> _SOURCE PASSAGE_:
Investigate the end of the RegionServer log to determine the failure.
Created 06-20-2016 03:31 PM
"When I try to run the command it gets the below status and when I type jps command I can't see the HRegionServer anymore and I have to restart HBase"
Have you looked at the RegionServer log to determine why it is no longer running? It sounds like something is causing your RegionServer to fail (perhaps, out of memory?) and then HBase cannot proceed because it requires at least one RegionServer.
Investigate the end of the RegionServer log to determine the failure.
Created 06-20-2016 03:44 PM
Yes actually I didn't think about it since I think its not much a big file to process either. But there is below output in the log. I think I need to change hbase-env.sh java heap space from 1G to 4G?
# java.lang.OutOfMemoryError: Java heap space # -XX:OnOutOfMemoryError="kill -9 %p" # Executing /bin/sh -c "kill -9 18414"...
Created 06-20-2016 05:57 PM
Yes, that looks like exactly what happened. 4G is a good heap size to start.
Created 06-20-2016 03:47 PM
18414 was the region server process.
Was it still running ?
Created 06-20-2016 03:50 PM
9712 NodeManager 19811 Jps 31301 QuorumPeerMain 18294 HMaster 9481 ResourceManager 9289 SecondaryNameNode 9023 DataNode 8799 NameNode
nope. I mean this is after the execution of the command according to Josh's suggestion. It killed the process. I know I need to increase the heap size but the machine I am working on is not so powerful either. I will try to see with 4G
Created 06-20-2016 03:51 PM
bq. Hbase created the columns based on alphabetical order
When you query hbase, you observe alphabetical order because that's what hbase stores internally.
Do you observe fewer than 10 rows after importing the sample data ?

> _PROVIDED MATERIAL_:

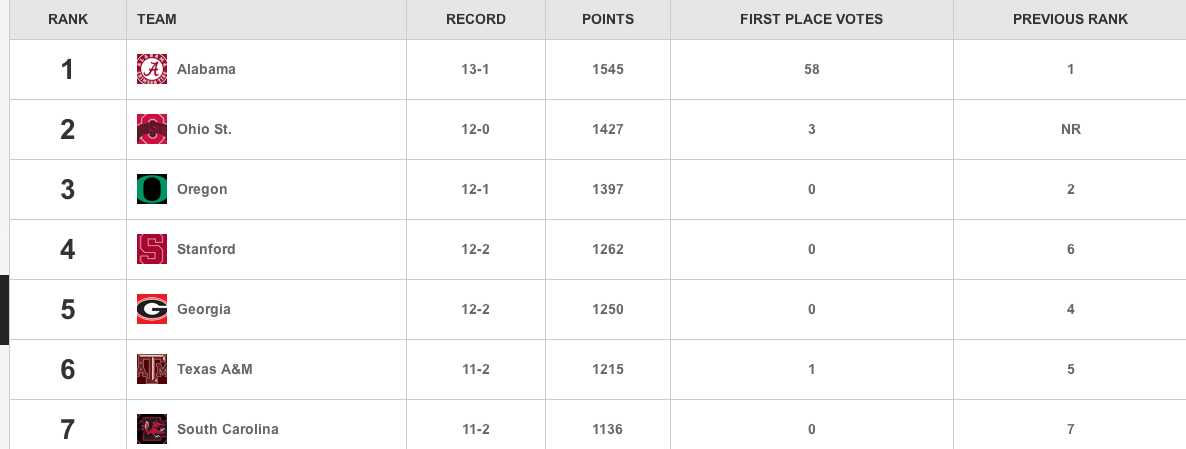Click the Alabama team logo
Viewport: 1186px width, 449px height.
(x=152, y=69)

> _EXERCISE PROMPT_:
Please continue the forum thread on the HBase RegionServer failure, picking up right after its final question.

> _THE RESULT_:
Created 06-21-2016 08:24 AM
Yesterday I managed to import the sample data with success after increasing the heap size. Afterwards I stopped my hbase and hadoop instances and gave my ubuntu 12.04 a restart. After the restart hadoop doesn't come up. I now get below errors
namenode.log and datanode.log have same error
2016-06-21 10:11:12,347 WARN org.mortbay.log: failed jsp: java.lang.NoSuchFieldError: IS_SECURITY_ENABLED 2016-06-21 10:11:12,358 WARN org.mortbay.log: failed org.mortbay.jetty.webapp.WebAppContext@1599640{/,file:/usr/local/hadoop/share/hadoop/hdfs/webapps/hdfs}: java.lang.NoSuchFieldError: IS_SECURITY_ENABLED 2016-06-21 10:11:12,359 WARN org.mortbay.log: failed ContextHandlerCollection@181aa00: java.lang.NoSuchFieldError: IS_SECURITY_ENABLED 2016-06-21 10:11:12,360 ERROR org.mortbay.log: Error starting handlers java.lang.NoSuchFieldError: IS_SECURITY_ENABLED
2016-06-21 10:11:12,401 INFO org.mortbay.log: Stopped HttpServer2$SelectChannelConnectorWithSafeStartup@0.0.0.0:50070 2016-06-21 10:11:12,402 INFO org.apache.hadoop.metrics2.impl.MetricsSystemImpl: Stopping NameNode metrics system... 2016-06-21 10:11:12,403 INFO org.apache.hadoop.metrics2.impl.MetricsSystemImpl: NameNode metrics system stopped. 2016-06-21 10:11:12,404 INFO org.apache.hadoop.metrics2.impl.MetricsSystemImpl: NameNode metrics system shutdown complete. 2016-06-21 10:11:12,404 FATAL org.apache.hadoop.hdfs.server.namenode.NameNode: Exception in namenode join java.io.IOException: Problem in starting http server. Server handlers failed
secondarynamenode.log
2016-06-21 10:11:27,718 INFO org.apache.hadoop.metrics2.impl.MetricsSystemImpl: SecondaryNameNode metrics system started 2016-06-21 10:11:28,230 INFO org.apache.hadoop.hdfs.server.common.Storage: Lock on /app/hadoop/tmp/dfs/namesecondary/in_use.lock acquired by nodename 10100@cellops-OptiPlex-GX620 2016-06-21 10:11:28,372 FATAL org.apache.hadoop.hdfs.server.namenode.SecondaryNameNode: Failed to start secondary namenode org.apache.hadoop.hdfs.server.common.IncorrectVersionException: Unexpected version of storage directory /app/hadoop/tmp/dfs/namesecondary. Reported: -60. Expecting = -57.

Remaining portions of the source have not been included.